THE RECORDS section start

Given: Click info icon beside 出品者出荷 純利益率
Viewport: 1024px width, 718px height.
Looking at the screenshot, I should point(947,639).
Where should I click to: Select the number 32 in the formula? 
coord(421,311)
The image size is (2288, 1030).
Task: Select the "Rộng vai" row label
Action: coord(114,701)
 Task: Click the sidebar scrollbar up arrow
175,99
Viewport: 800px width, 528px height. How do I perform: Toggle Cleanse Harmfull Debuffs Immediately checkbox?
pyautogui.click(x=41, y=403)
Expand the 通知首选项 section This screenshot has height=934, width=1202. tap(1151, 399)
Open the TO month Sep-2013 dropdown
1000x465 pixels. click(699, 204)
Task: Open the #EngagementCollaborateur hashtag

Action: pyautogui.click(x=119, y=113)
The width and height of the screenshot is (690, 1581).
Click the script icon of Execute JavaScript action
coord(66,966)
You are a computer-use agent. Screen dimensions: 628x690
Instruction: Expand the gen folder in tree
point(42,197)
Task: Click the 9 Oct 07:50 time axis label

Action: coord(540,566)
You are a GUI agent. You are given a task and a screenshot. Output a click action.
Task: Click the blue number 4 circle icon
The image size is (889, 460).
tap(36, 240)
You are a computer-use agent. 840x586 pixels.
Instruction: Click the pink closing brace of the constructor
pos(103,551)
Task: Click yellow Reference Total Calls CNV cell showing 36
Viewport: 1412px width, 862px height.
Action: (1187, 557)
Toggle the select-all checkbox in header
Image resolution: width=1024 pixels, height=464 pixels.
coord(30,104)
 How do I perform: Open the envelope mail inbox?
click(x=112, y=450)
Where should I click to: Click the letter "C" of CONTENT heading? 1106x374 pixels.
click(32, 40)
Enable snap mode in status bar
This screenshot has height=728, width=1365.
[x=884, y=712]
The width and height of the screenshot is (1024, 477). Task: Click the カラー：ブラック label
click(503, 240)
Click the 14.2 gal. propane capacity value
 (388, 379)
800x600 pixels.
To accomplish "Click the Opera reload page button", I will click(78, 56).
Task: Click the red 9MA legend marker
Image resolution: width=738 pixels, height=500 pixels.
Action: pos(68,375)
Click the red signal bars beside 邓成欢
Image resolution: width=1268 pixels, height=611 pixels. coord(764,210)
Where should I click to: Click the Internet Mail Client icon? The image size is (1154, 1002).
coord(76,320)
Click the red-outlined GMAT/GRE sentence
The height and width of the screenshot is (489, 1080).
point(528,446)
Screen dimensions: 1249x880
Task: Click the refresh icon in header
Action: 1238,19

THE RECORDS section end

= PROBLEM REQUIREMENTS =
Retype, without any change, every line from the one with "Where should I click to: Click the letter" to the bottom of the listing.

= YOUR RESPONSE =
Where should I click to: Click the letter "C" of CONTENT heading? 1106x374 pixels.
click(32, 40)
Enable snap mode in status bar
This screenshot has height=728, width=1365.
[x=884, y=712]
The width and height of the screenshot is (1024, 477). Task: Click the カラー：ブラック label
click(503, 240)
Click the 14.2 gal. propane capacity value
 (388, 379)
800x600 pixels.
To accomplish "Click the Opera reload page button", I will click(78, 56).
Task: Click the red 9MA legend marker
Image resolution: width=738 pixels, height=500 pixels.
Action: pos(68,375)
Click the red signal bars beside 邓成欢
Image resolution: width=1268 pixels, height=611 pixels. coord(764,210)
Where should I click to: Click the Internet Mail Client icon? The image size is (1154, 1002).
coord(76,320)
Click the red-outlined GMAT/GRE sentence
The height and width of the screenshot is (489, 1080).
point(528,446)
Screen dimensions: 1249x880
Task: Click the refresh icon in header
Action: 1238,19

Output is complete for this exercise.